Regenerating Britain’s cities

Recent coverage of a report by the Policy Exchange, a think tank closely linked to the Tories, has been dominated by one rather trite idea – the suggestion that people should move from Liverpool, Bradford and Sunderland to the south and, specifically, London, Oxford and Cambridge.  This is a rather simplistic reading of the report.  The report suggests that economic regeneration has not had the effect we might expect or hope and that some northern cities will struggle economically.  The three that have been the focus are chosen because they are neighbours to what the report considers more economically viable cities – Manchester, Leeds and Newcastle.  They predict inevitable population decline and suggest that more space be made available in the south where opportunities will arise.  I am no economist and cannot comment on this.  But it is simplistic to think that that is the way the world works.

Many economists have the bad habit of assuming that we all think the same way they do.  We are all calculating the best options for ourselves at every moment so that we can maximise our income, prospects or whatever.  They do not cope well with the reality – that is that we actually make decisions in very different ways.  So the way in which the report analyses the prospects for the future is based upon a model of humans that do not exist.  At the same time, their conclusions are presented in a way that only an audience of economists would find acceptable.  Politically it is unaccapetable.  Hence the emotional response, the headline coverage and the instant dismmissal of the report by the Tories.
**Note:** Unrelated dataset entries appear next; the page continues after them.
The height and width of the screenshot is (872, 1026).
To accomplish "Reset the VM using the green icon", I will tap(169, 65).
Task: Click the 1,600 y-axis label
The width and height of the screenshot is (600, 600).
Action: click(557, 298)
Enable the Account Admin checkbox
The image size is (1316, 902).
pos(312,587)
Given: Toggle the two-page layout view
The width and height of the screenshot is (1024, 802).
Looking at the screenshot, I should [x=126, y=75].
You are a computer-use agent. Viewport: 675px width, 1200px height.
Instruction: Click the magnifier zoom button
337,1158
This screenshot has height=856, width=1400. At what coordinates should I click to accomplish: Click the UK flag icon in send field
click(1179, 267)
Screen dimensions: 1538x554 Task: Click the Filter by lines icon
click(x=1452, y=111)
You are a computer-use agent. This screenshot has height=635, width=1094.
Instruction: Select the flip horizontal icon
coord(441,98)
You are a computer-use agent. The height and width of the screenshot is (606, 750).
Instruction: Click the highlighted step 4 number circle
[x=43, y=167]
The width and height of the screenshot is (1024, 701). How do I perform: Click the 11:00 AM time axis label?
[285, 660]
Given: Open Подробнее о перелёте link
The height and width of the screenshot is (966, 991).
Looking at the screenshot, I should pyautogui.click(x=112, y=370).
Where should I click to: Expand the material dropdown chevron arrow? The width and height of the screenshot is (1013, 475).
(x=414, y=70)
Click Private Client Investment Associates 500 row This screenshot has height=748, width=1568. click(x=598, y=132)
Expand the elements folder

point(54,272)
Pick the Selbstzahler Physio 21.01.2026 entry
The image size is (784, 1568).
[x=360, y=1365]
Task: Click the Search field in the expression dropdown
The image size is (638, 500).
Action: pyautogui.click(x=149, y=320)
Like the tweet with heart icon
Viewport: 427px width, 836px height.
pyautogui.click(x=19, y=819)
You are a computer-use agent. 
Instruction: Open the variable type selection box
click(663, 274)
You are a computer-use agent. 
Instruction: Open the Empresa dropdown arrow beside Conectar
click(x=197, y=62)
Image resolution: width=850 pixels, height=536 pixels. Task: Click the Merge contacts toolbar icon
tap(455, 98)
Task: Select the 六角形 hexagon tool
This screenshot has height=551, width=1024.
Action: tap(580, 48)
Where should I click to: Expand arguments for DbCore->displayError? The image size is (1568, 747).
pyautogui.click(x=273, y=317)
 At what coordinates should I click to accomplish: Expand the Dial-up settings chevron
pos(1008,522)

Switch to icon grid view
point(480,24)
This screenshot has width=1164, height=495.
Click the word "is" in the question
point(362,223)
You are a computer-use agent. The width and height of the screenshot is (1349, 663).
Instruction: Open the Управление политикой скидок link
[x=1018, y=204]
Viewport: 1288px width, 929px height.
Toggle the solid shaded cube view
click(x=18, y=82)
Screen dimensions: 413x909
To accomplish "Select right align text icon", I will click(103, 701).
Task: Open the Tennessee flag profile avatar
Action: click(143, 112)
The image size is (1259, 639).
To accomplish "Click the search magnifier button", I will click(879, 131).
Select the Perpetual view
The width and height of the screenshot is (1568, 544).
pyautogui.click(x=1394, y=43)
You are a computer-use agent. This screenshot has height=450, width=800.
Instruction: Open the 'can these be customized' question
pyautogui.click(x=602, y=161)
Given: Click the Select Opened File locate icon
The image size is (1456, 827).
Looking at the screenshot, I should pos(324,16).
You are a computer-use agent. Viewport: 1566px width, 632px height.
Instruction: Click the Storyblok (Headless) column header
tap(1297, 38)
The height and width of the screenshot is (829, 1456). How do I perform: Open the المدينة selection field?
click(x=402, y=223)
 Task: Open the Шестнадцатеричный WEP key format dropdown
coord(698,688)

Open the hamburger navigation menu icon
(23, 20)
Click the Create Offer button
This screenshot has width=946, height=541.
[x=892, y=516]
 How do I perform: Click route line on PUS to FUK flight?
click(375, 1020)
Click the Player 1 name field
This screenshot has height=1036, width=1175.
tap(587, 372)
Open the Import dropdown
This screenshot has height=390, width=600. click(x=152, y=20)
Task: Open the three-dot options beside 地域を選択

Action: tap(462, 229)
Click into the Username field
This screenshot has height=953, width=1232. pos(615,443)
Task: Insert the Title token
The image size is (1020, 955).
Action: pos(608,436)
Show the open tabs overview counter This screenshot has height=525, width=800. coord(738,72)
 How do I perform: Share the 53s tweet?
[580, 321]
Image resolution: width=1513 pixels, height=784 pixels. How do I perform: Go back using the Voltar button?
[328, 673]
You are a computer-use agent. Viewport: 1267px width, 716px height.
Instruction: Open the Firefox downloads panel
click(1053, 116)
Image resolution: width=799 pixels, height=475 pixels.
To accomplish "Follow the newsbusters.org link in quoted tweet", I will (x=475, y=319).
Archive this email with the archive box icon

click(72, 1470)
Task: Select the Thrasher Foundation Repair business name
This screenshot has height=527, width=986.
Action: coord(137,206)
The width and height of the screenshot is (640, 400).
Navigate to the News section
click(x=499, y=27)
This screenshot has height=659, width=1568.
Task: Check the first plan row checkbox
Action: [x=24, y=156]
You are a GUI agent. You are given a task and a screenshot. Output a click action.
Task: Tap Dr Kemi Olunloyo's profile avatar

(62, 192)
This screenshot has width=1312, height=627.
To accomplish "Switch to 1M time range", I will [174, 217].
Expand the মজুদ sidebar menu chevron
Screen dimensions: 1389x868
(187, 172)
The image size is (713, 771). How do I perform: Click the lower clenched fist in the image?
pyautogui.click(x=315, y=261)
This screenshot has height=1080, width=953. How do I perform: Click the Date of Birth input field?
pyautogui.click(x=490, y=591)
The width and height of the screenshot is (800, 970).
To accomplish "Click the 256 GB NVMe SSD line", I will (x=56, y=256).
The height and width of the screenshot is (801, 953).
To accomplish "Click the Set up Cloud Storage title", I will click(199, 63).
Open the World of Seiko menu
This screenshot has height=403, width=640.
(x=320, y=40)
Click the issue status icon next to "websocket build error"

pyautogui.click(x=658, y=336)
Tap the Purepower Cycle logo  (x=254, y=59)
What has been missed is a more interesting question, and one that has been posed by others.  Why is it that those areas of the country that receive regeneration funding (and let’s not forget there are parts of London and the south that receive such funds) are largely the same areas that received similar funding 20 or 30 years ago?  What impact has this money had?  Has it been wasted or would those same regions been in a worse condition if they had not received the funding?  These are serious questions that have been completely lost in the instant furore prompted by the headline conclusions.

To read the report, visit:

For coverage further, see: and


1 Response to “Regenerating Britain’s cities”

  1. 1 christina August 14, 2008 at 3:35 pm

    Is a theme emerging here? Your last three blogs seem to be making broadly similar observations – first that economists offer us very impoverished lens through which to better understand nevermind predict or influence human behaviour. Second – that this reductionist perceptive leads us to judge the behaviour of others, over simplify our choices, and subsequent evaluation of, inventions designed to affect the choices, behaviour and opportunities of others. Thirdy – that instead of accepting this we continue to repeat failure. The more David Cameron and his lot begin to feel like the Government in waiting the more that we are going to get reminders of the way in which partnership and regeneration was approached in the past with its focus on economic activity rather attemping the more ambitious, but necessary, attempt to understand communities as a whole. An attempt that we have clearly failed to get right, as Nottingham NDC demonstrates all too well, but need to be constantly reminded that this doesn’t not mean that there is any other alterative but to keep on trying. As you suggest, with the exception perhaps of a couple of economists, most human beings live in a complex reality where the social and the economic, how we think and how we feel, are indivisable and therefore that we need to start our learning about how to do regeneration better with that as a given.